──────── Task material ────────
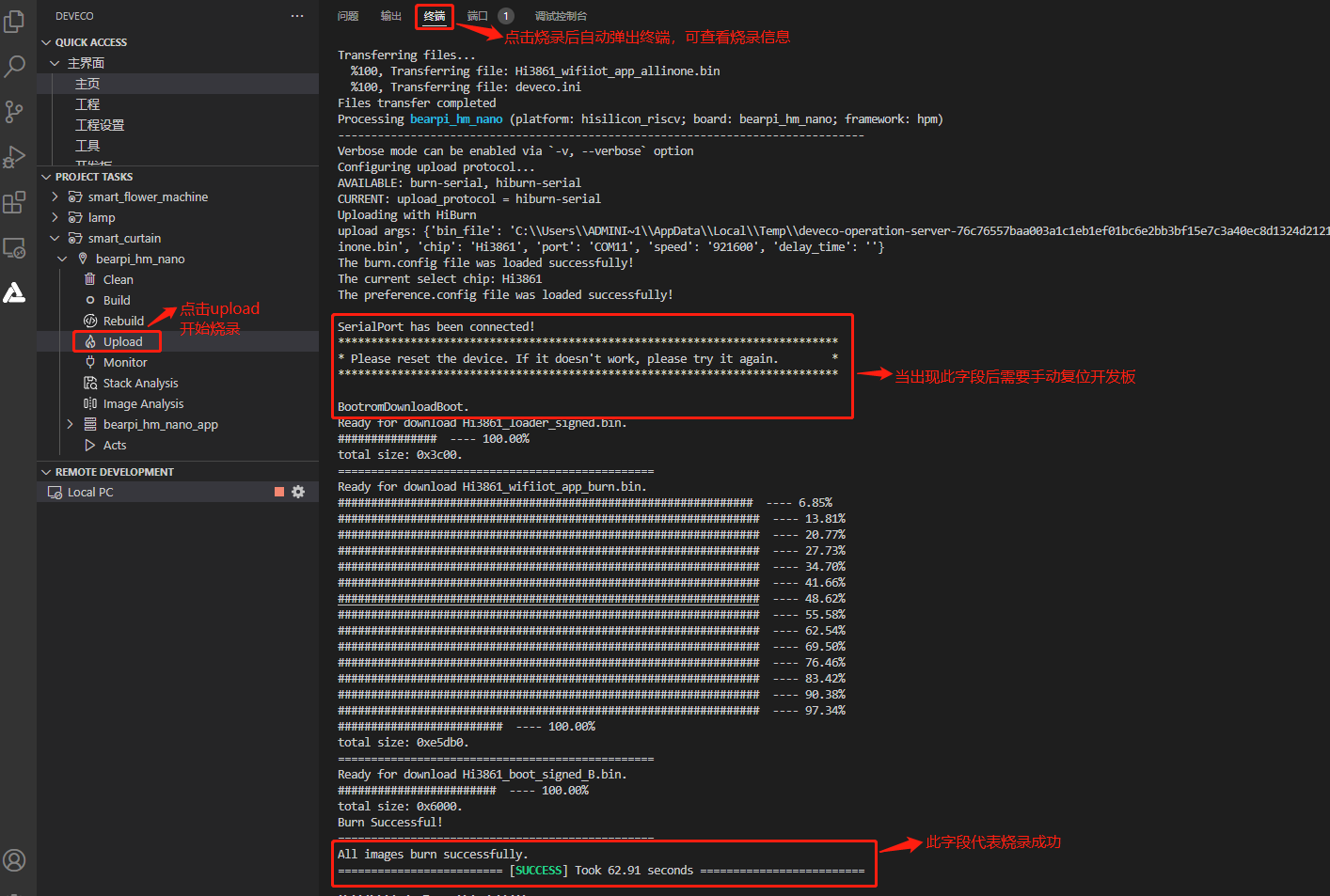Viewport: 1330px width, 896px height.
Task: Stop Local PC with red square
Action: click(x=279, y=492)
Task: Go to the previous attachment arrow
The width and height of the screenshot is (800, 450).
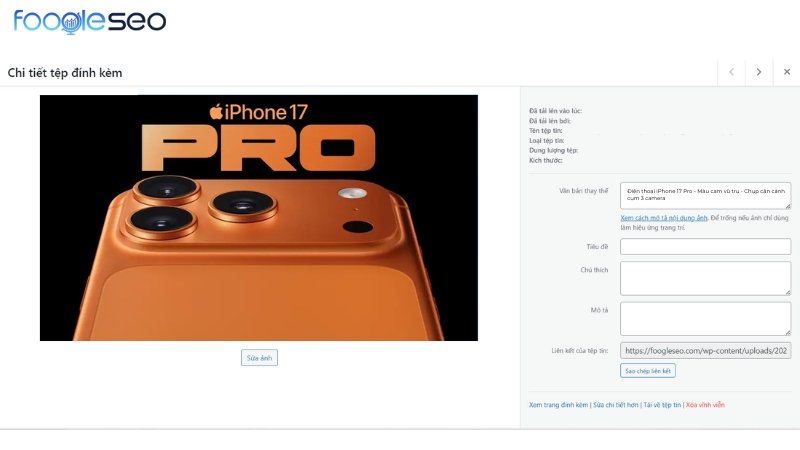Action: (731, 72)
────────
Arrange every line of the items above as a numbered list, skipping blank lines and omitting the pictures.

1. Viewport: 1330px width, 896px height.
2. Task: Stop Local PC with red square
3. Action: click(x=279, y=492)
4. Task: Go to the previous attachment arrow
5. The width and height of the screenshot is (800, 450).
6. Action: (731, 72)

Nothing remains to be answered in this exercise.